In Israel we vote for the party, not the man. In Israel we have learned how to separate our personal feelings for the individual from his politics. In Israel we know that stakes are too high to get hung up on petty name calling. It’s also a parliamentary democracy so, unlike with the Presidency in America, the Prime Minister does not have all sorts of unchecked powers and can be deposed at any time by his cabinet. And so on Election Day I will be casting my ballot for the Likud Party and not for its leader Binyamin Netanyahu.

For all of the above, I will not debate here the many negatives of the man Binyamin Netanyahu. (You can read what I wrote about him in 2015 here.) So for the sake of argument I am willing to stipulate here and now to all of the criticisms of the man, even the unjustified ones. As for the current cloud over his head concerning the investigation into some sort of corruption involved with the purchase of new submarines by the Israeli Navy, to date no criminal charges of any kind have been brought against anyone. And should Netanyahu be returned as Prime Minister only to find himself under indictment, in a parliamentary democracy he would simply be forced to step aside and whatever coalition government is formed would continue under a new leader.

There will be no need for any drawn out impeachment proceedings or special prosecutor investigations. Netanyahu would not even need to resign if he is voted out by a majority of the Knesset and the loss of a coalition partner or enough Knesset members from various parties would be enough to force new elections, again.

Now you may be wondering why we are having new elections after only five months. It’s because in Israel we have elections twice a year to keep the politicians really responsive to our needs. Just kidding. Actually it’s because of three specific people who were all cabinet ministers from the smaller parties in Netanyahu’s last government.

The first was Avigdor Lieberman, leader of the right-wing Israel is our Home Party. In 2015 Binyamin Netanyahu was able to get a majority in the Knesset of 61 seats with his Likud Party, the right-wing Jewish Home Party and the Haredi parties. Avigdor Lieberman sat and sulked in the corner and kept his six seats out of the government. This was because Lieberman is a man of principle and refused to serve in a coalition with the ultra-orthodox Haredi parties unless they agreed to his agenda of allowing secular marriage in Israel and requiring the Haredim to serve in the army after decades of receiving deferment for studying in yeshivas. Only, Not!

You see Mr.
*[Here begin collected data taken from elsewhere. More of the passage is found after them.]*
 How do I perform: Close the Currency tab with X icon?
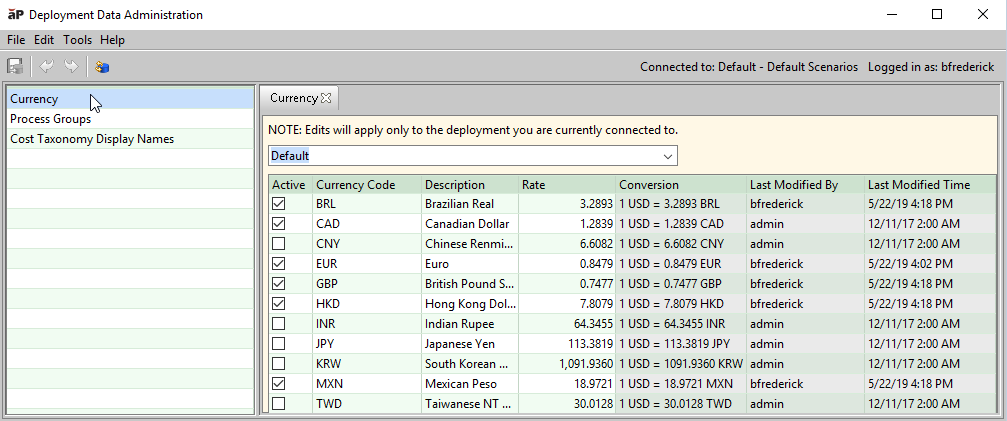pyautogui.click(x=326, y=98)
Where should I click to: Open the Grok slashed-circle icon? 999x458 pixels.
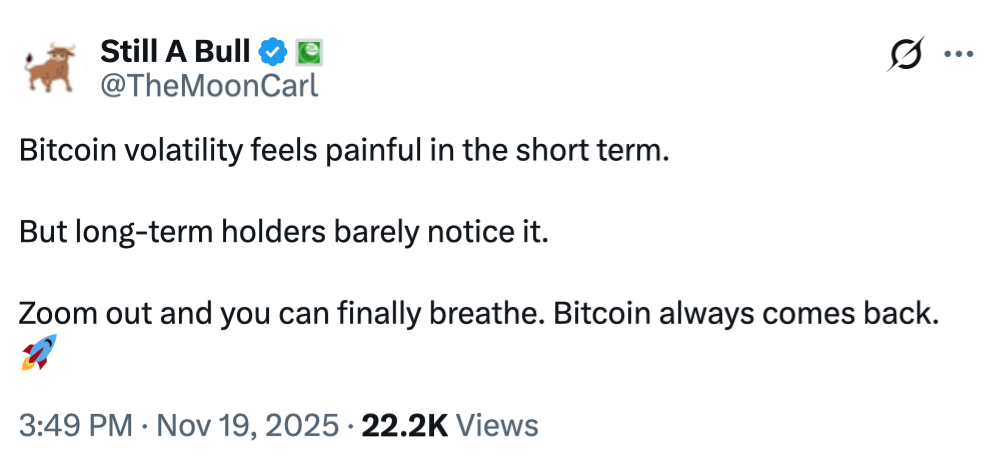point(906,57)
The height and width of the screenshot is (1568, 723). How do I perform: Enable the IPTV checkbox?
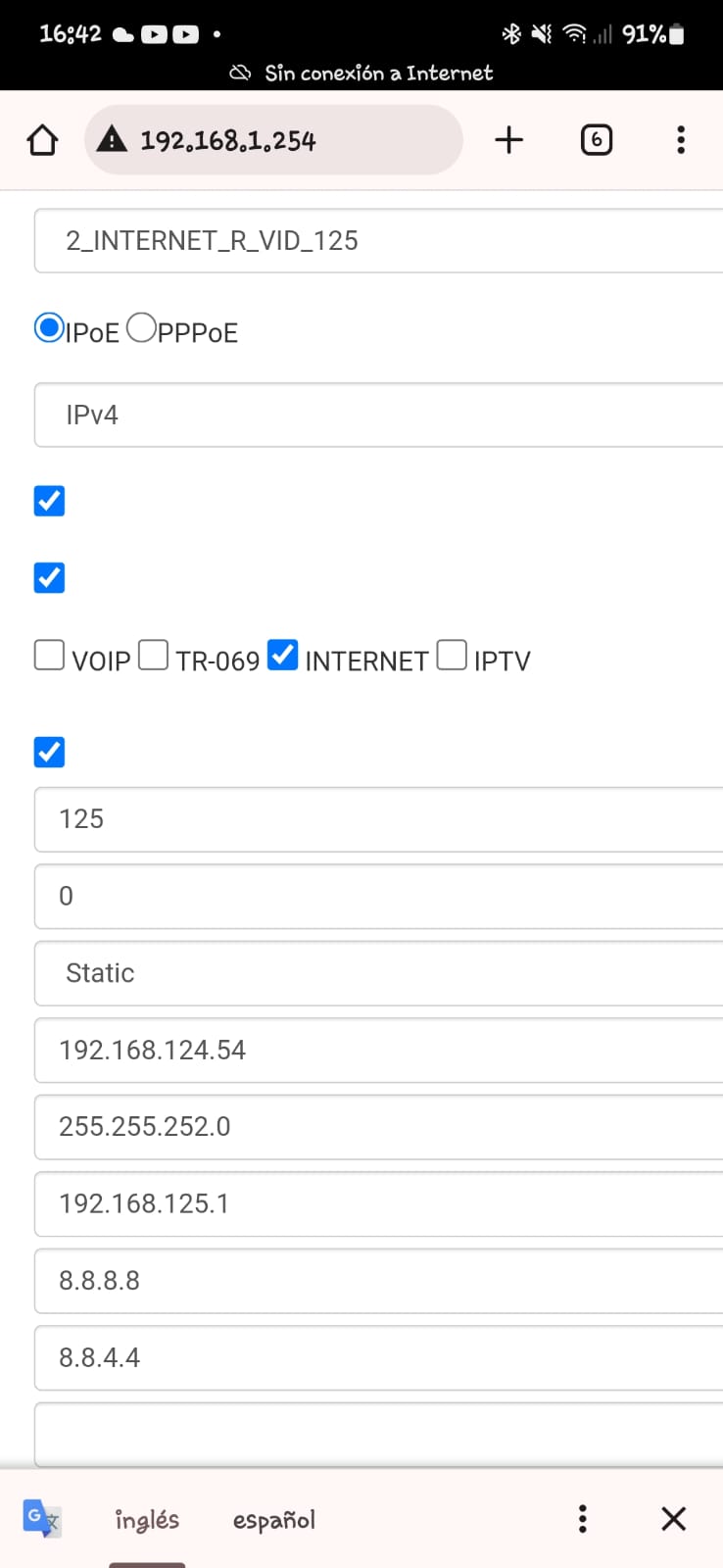(452, 655)
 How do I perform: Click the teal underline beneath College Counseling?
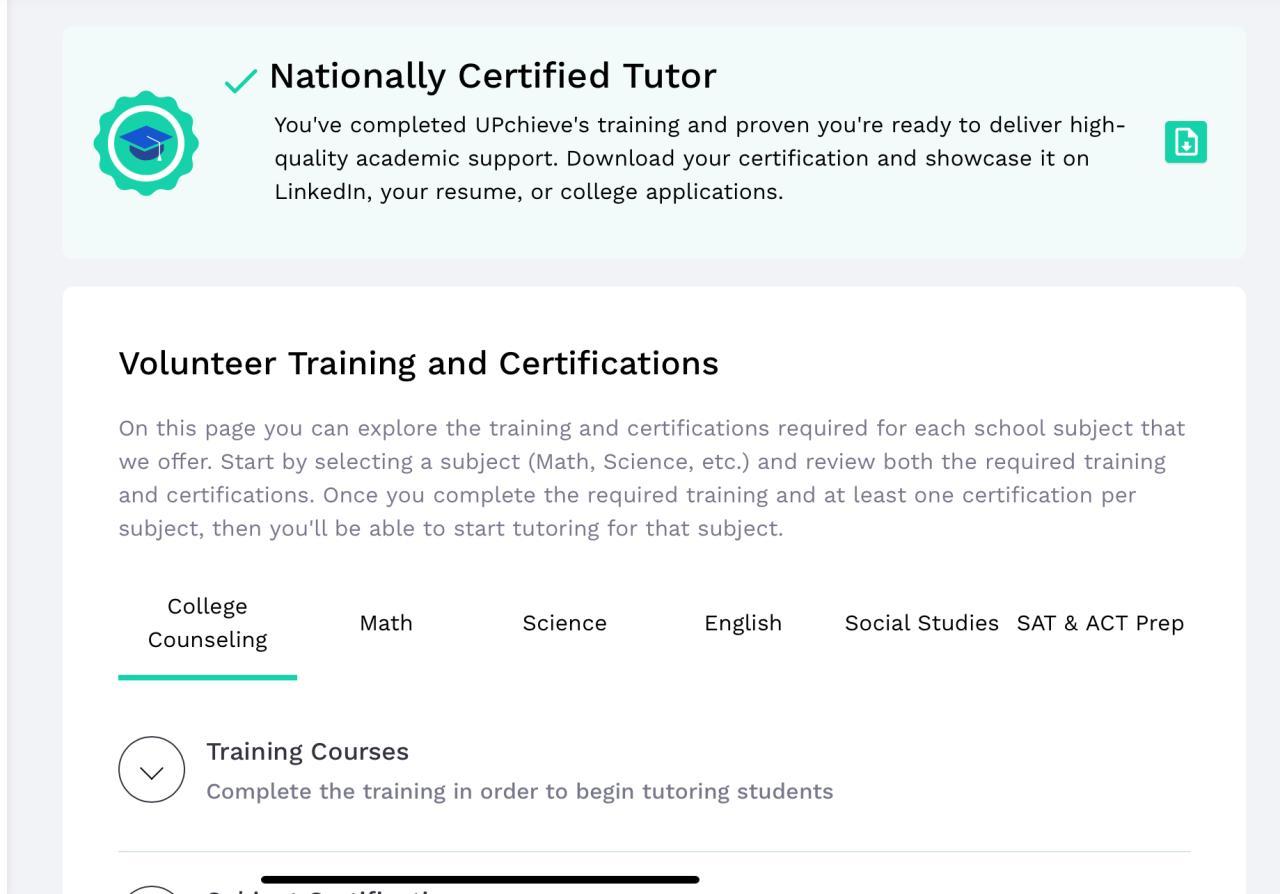(207, 677)
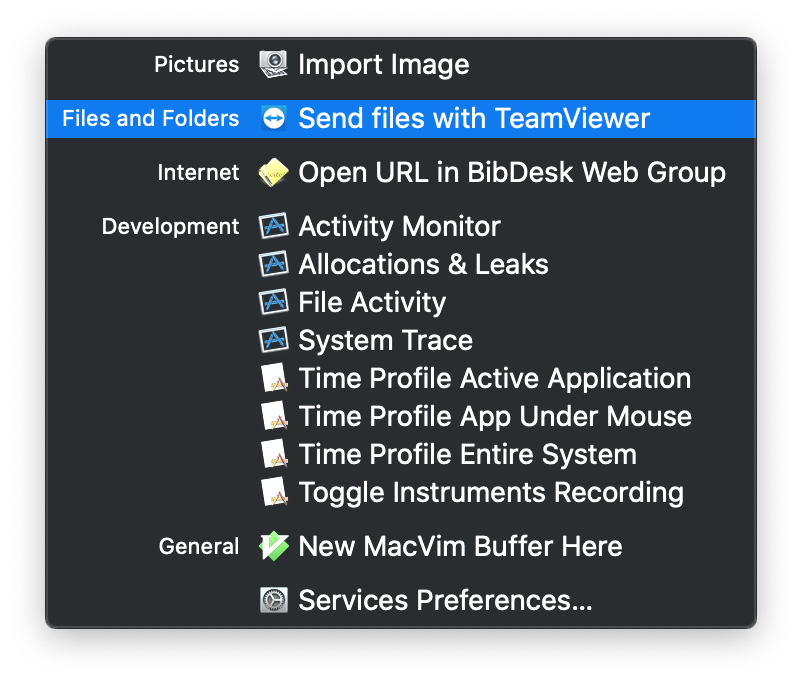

Lieberman had agreed to sit with the Haredim under the leadership of Ehud Olmert after the elections of 2006, the only time that the Kadima Party – or any party other than Likud or Labor – led a government. He also sat with them under Netanyahu’s first government when he returned to power in 2009. But then in 2013 some new players came along, including Naftali Bennet the leader of the Jewish Home Party, and refused to sit in a coalition with the Haredim. Since Netanyahu could form a government without the Haredim, but not without these other parties, he of course chose the former option. Oh and no, Lieberman did not refuse to sit with them like those other people.
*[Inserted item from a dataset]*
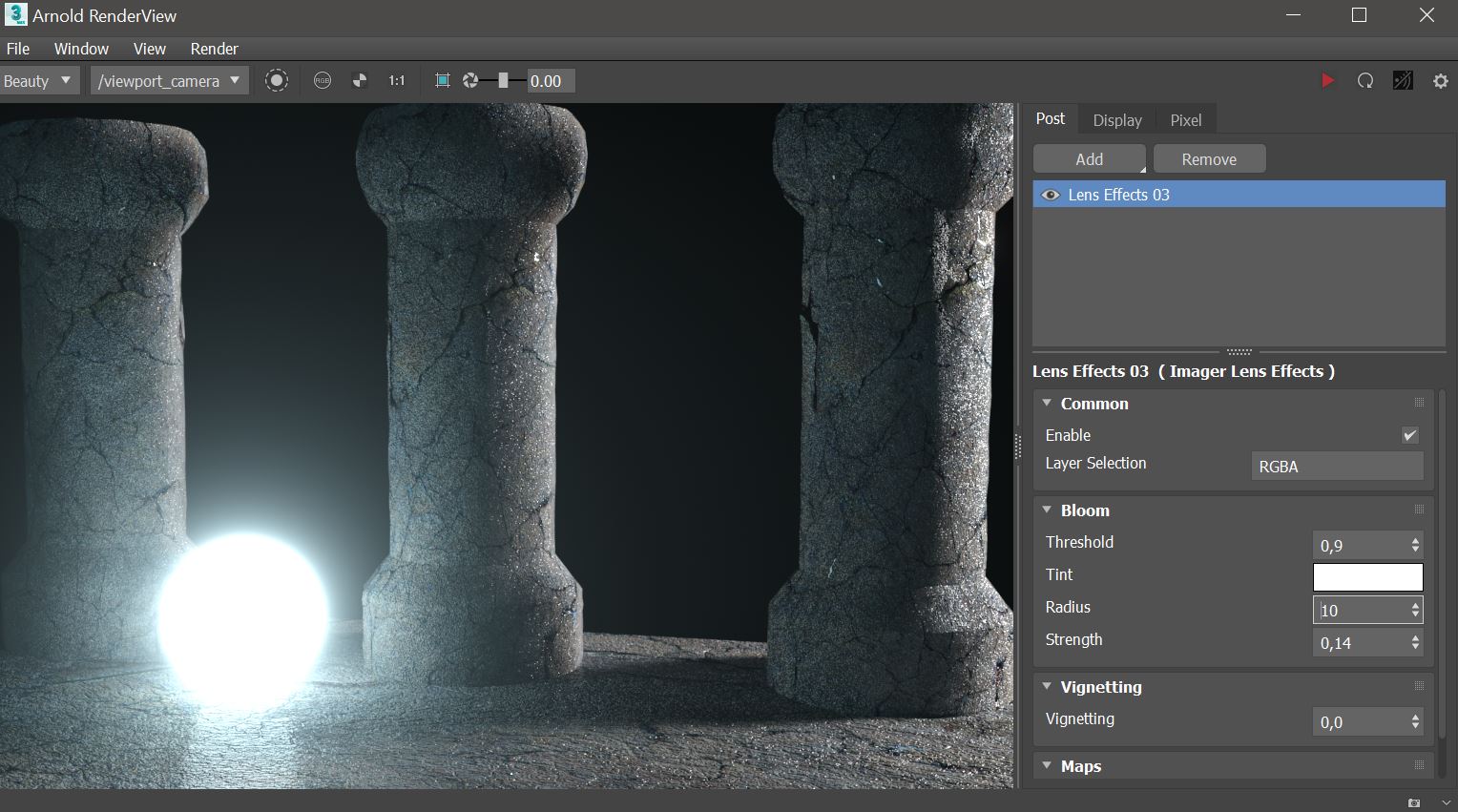This screenshot has height=812, width=1458.
Task: Click the RGB channel display icon
Action: (322, 80)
But then the coalition partners caused trouble so Netanyahu fired a few cabinet ministers from the smaller parties and called for snap elections after only two years. All the smaller parries lost seats while the Likud gained. Lieberman’s block was cut in half and he blamed Netanyahu instead of himself and, like the spoiled child most Israeli politicians tend to be, he took his ball and went home. But his tantrum lasted for only a year. In 2016 he agreed to become the Defense Minister and forgot all about his objections to the ultra-orthodox. (Ultra-Orthodox is a really dumb term and sounds kind of like “really special” or “very unique,” but for lack of an alternative it is the English term for the Haredim. In Hebrew Haredim means “those who tremble,” as in tremble before God.)

So what changed in 2019? Well the Likud led block came out with only 60 seats and could not form a government without Lieberman. So Lieberman pushed his luck and made demands that the Haredim could not accept. And the new Blue and White Party (more on that later) refused any coalition with Netanyahu. So here we are.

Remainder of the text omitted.